Del libro de cuentos Nada que finjir
«Hay calores que no se quitan con el agua», repetía mi abuela cuando hablaba con su comadre.
Yo no entendía a lo que se refería, sólo veía la cara de Angustiana cuando se lo decía.
—Ayúdame Pilar, le chillaba con desesperación. -Ya no quiero ir donde el Padre a confesarme. Me da harta vergüenza. Sobre todo, porque me restriega las piernas con sus manos callosas. Me lastima, pero dice que es para que mi carne se ablande.
—Ese padrecito no cambia, ya sólo le queda dar sobadas, aunque a sus setenta años dio todavía un hijo más, el de Petra. Ah pero que diablo salió ese muchacho. Quezque dice que también se irá al Seminario, pa tener el permiso de Dios con todas las hembras de la región.
—Déjese de historias Pilar, y dígame qué hago.
—Mire Angustiana, tiene dos caminos: uno, calmarte con los tallones del Padre Tito y el otro, irte al río.
—¿Pues no me dices que esos calores no se quitan con el agua? ¿A qué tendría que ir al río?
—Tú, ve, Angustiana, yo sé lo que te digo, pero tienes que ir de madrugada o pasandito, cuando haya luna tenue.
Angustiana, ya angustiada de tantos calores propios de su edad, caminó al río. Pensando en que no sabía nadar, bien valía meterse en la orilla.
—La orilla —recordaba—, aquí fue donde me trajo Lino, después de mis XV años.
Lino era el muchacho más apuesto del rancho y se rumoraba que fue el primer hijo del Padre Tito, pues era igual a él cuando era joven.
Angustiana acarició la piedra en forma de almohada y llena de verdín que estaba en la orilla. La limpió y encontró las iniciales A y L.
—Aquí fue —decía—, aquí dejé mi virginidad. Y recordaba sus besos torpes, como si quisiera tragarse su lengua, mientras se apresuraba a bajarle el calzón y la cremallera de su pantalón casi al mismo tiempo. No hubo palabras románticas, sólo un empujón que se fundió con su grito. Siempre recordaría esos cuarenta y cinco segundos de vida sexual que había tenido en toda su vida. Fue el único hombre, y esos segundos los más recordados en años.

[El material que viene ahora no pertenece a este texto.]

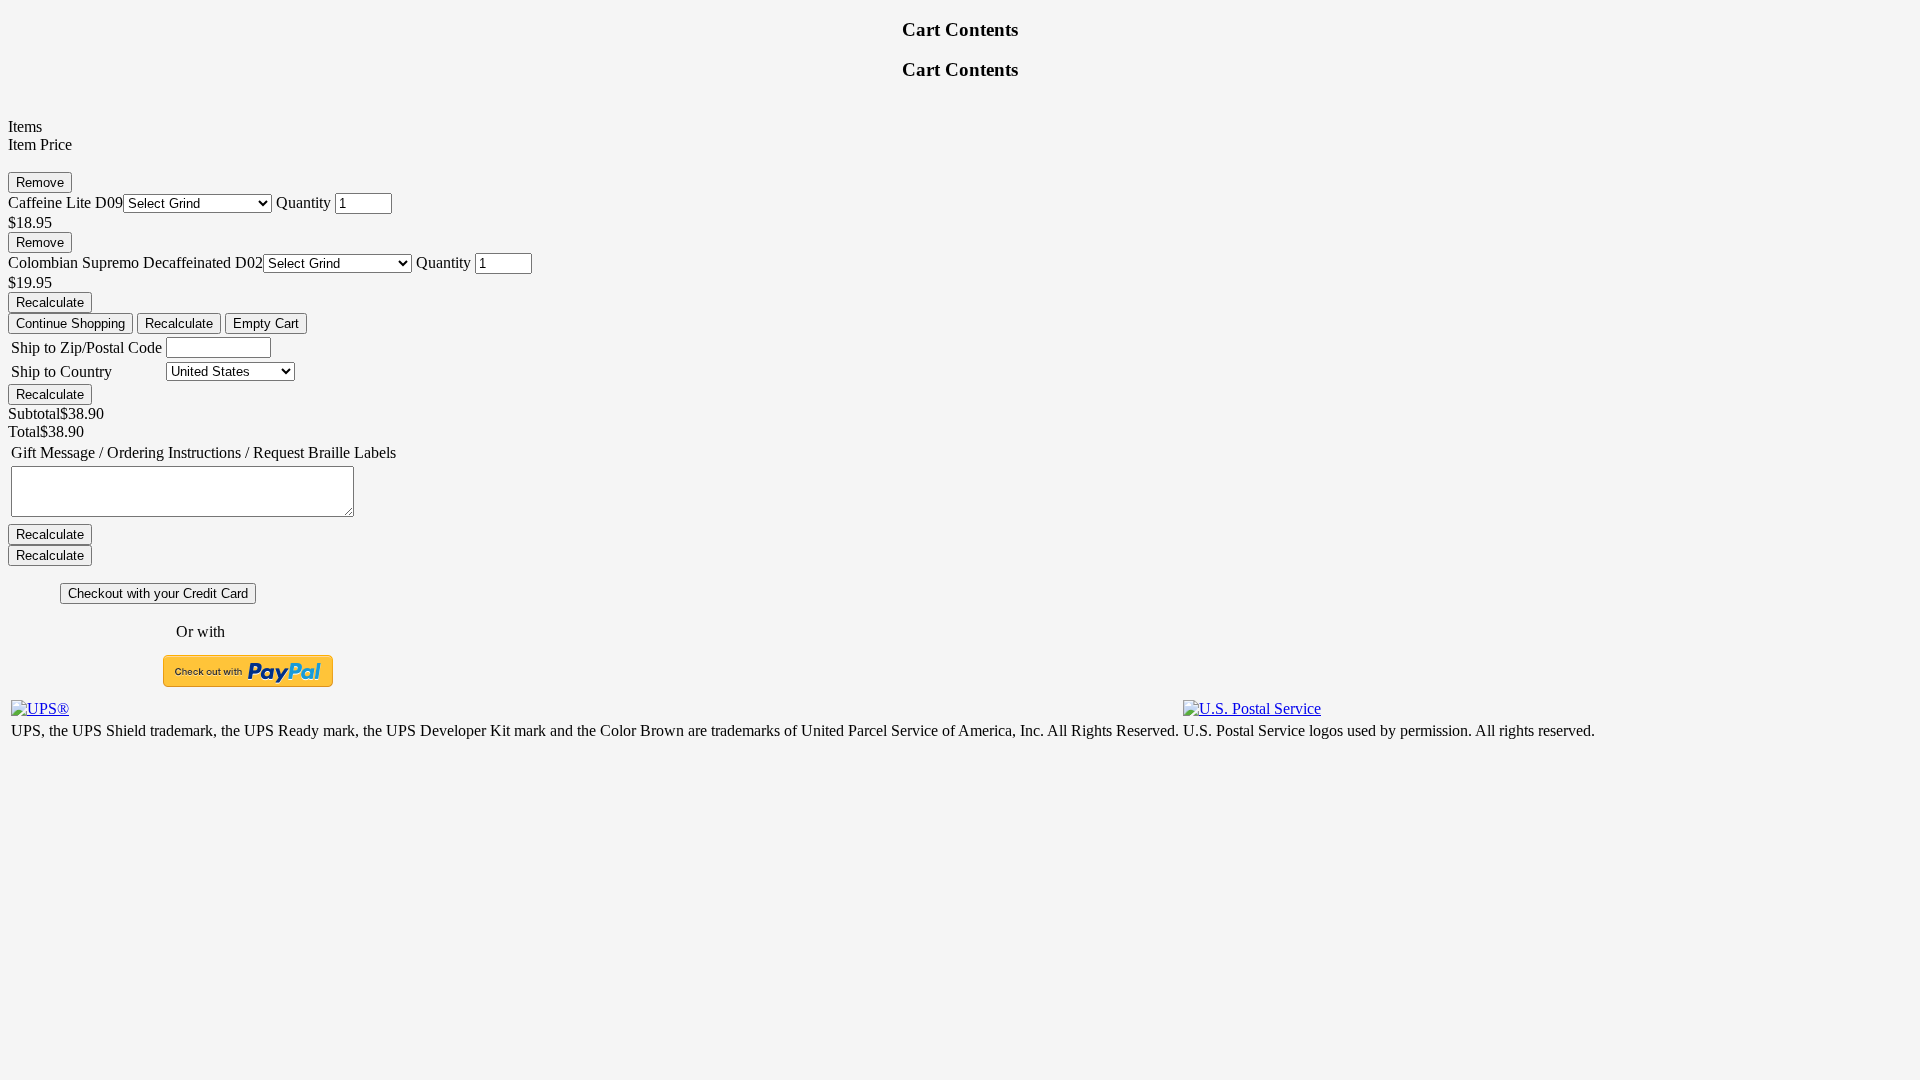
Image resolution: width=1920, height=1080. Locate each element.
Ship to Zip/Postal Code (86, 347)
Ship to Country (61, 371)
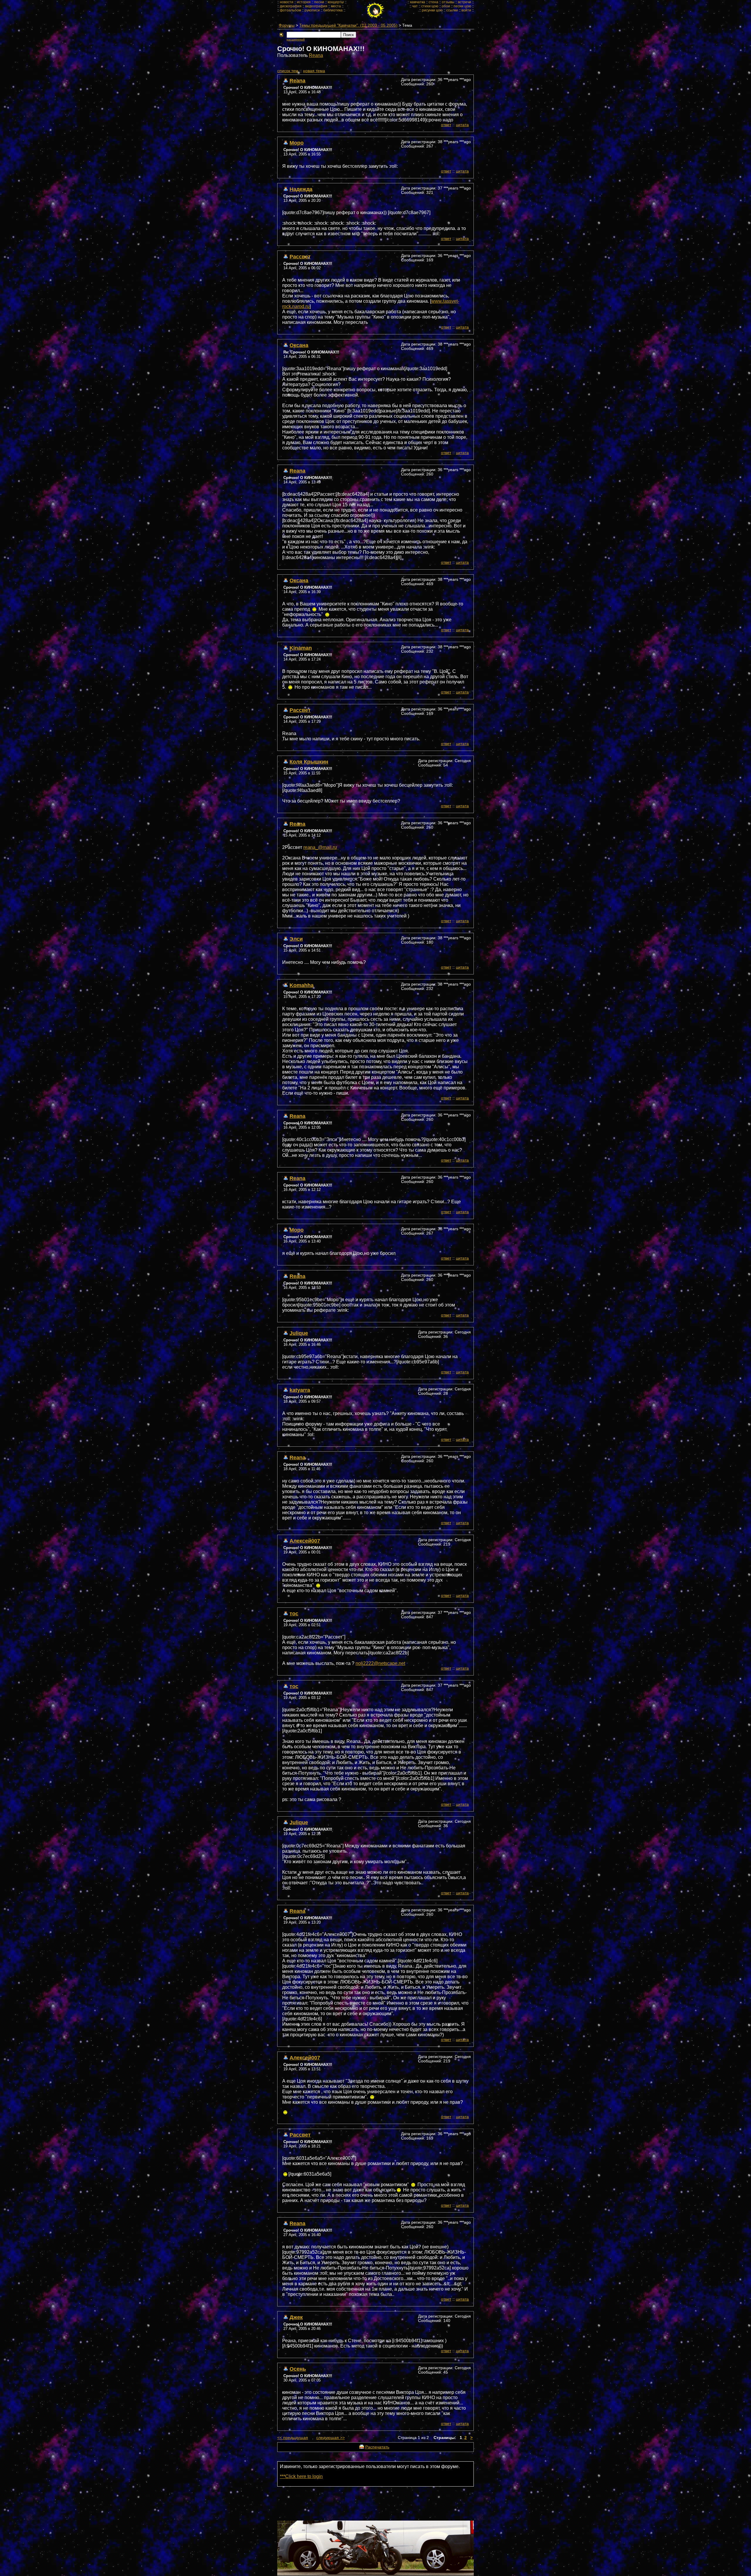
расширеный (296, 39)
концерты (336, 2)
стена (433, 2)
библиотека (333, 10)
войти (466, 10)
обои (446, 6)
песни (319, 2)
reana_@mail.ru (320, 847)
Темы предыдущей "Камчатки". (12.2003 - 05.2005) (348, 25)
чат (415, 6)
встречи (464, 2)
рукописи (312, 10)
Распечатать (377, 2447)
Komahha (302, 985)
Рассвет (300, 256)
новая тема (314, 71)
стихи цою (429, 6)
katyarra (300, 1390)
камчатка (417, 2)
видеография (316, 6)
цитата (462, 125)
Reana (316, 55)
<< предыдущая (292, 2437)
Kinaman (301, 648)
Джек (296, 2317)
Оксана (299, 345)
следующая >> (330, 2437)
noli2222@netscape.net (380, 1663)
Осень (298, 2369)
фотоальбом (290, 10)
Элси (296, 939)
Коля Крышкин (309, 762)
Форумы (287, 25)
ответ (446, 125)
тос (294, 1613)
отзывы (448, 2)
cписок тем (287, 71)
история (304, 2)
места (336, 6)
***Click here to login (301, 2476)
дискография (291, 6)
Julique (299, 1333)
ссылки (452, 10)
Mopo (297, 143)
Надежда (301, 189)
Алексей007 (305, 1541)
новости (286, 2)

Mientras pensaba en ello, regresaron las calenturas. Se desnudó y se sentó en la roca mientras se frotaba suavemente. Tenue brillaba un cuarto de luna. Entre las hierbas se oyeron los pasos de alguien. Angustiana no podía detener ese contacto con la piedra lisa, estaba ya avanzada en su lúdica actividad y se remitió a morder su rebozo que dejaba escapar algunos tenues gemidos. No le vio el rostro, sólo escuchó la cremallera que bajaba de golpe junto a su oído. No dudo en empujarlo a la maleza. Él la embistió, y en cuarenta y cinco segundos pudo adivinar su nombre.
—Tenías razón, Pilar —pensaba al volver—; hay calores que no se calman con el agua. Pero en lo que pasan otros cuarenta años, tendré que conformarme con las sobadas del Padre Tito.